Jeanine Cummins’ border-crisis book “American Dirt” had a lot of star power behind its release last week, including Oprah Winfrey’s: She chose it for her book club.
Slam dunk, right?
But the criticism immediately started coming in hard and fast, with many arguing the books’ depictions of Mexicans are insensitive and flawed. Complicating the issue is Cummins’ own ethnicity: She identified as white in an op-ed for The New York Times in 2016 (though recently she has also claimed Puerto Rican ancestry), and has no Mexican heritage.
A petition signed by 124 writers, including such prominent names as Luis Alberto Urrea, Carmen Maria Machado and Viet Thanh Nguyen, asks Winfrey to reconsider her book club selection.
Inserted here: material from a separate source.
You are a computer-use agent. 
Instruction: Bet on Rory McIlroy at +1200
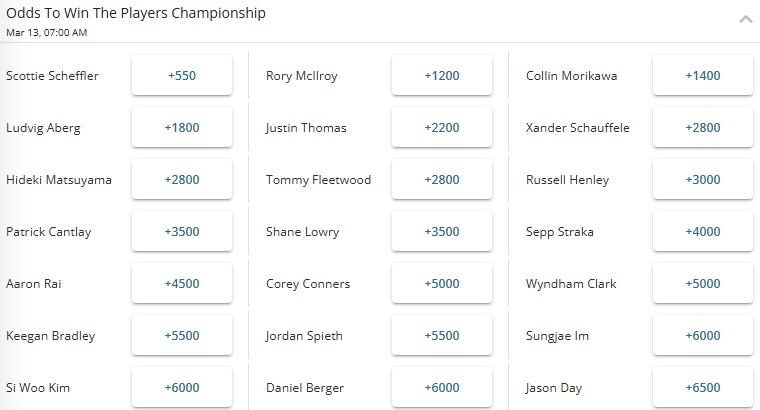[442, 76]
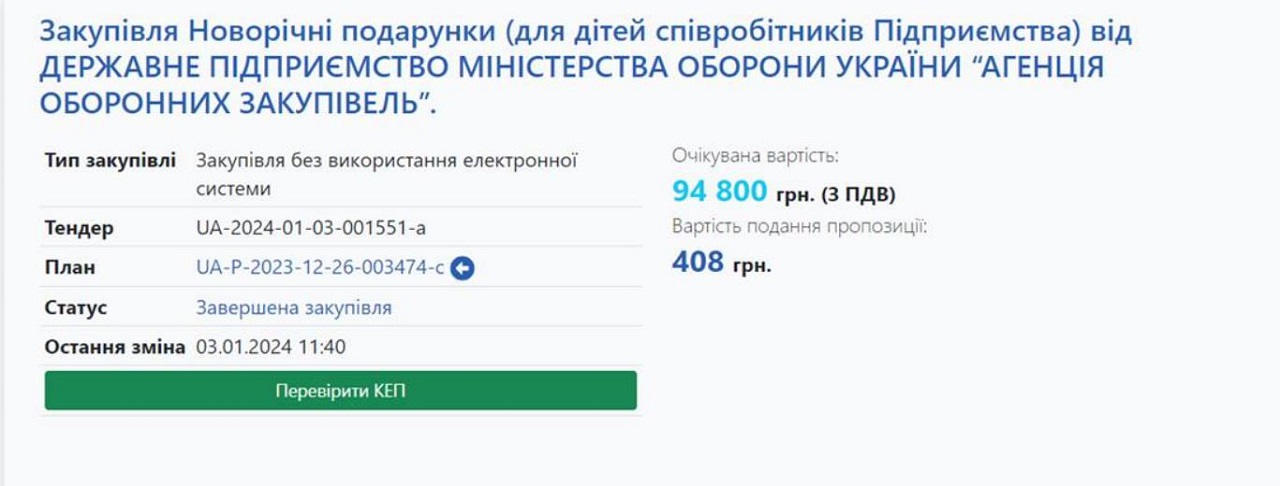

The outcry has been so passionate, publisher Flatiron has canceled Cummins’ book tour, citing security concerns.
More on ‘American Dirt’:The controversial book endorsed by Oprah continues to garner criticism
I was among those who found the book problematic. I especially objected to Cummins’ author’s note justifying her decision to write the book. “I was worried that, as a nonimmigrant and non-Mexican, I had no business writing a book set almost entirely in Mexico, set entirely among immigrants,” Cummins writes. “I wished someone slightly browner than me would write it.”
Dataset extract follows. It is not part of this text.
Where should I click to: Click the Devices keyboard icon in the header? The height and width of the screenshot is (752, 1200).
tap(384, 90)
Lots of someones “slightly browner” than Cummins have written excellent books about the issues that “American Dirt” attempts to tackle: undocumented immigration, the U.S.-Mexico border crisis and violence in South America, among others.
The book debuted at No. 2 on the USA TODAY Best-Sellers List, so chances are, you may have read it by now and formed your own opinion. It might differ from mine. Wherever you fall on the “American Dirt” divide, consider adding these eight recently published books written by Latin American authors to your reading list.
1. “Lost Children Archive,” by Valeria Luiselli (Knopf, fiction)
What it’s about: A mother, father and two children set out on a road trip from New York to Arizona. The father is researching Apache culture and the mother is creating an audio documentary on children in the border crisis – a crisis they themselves get caught up in when their children go missing. The book was awarded an Andrew Carnegie Medal for excellence in fiction.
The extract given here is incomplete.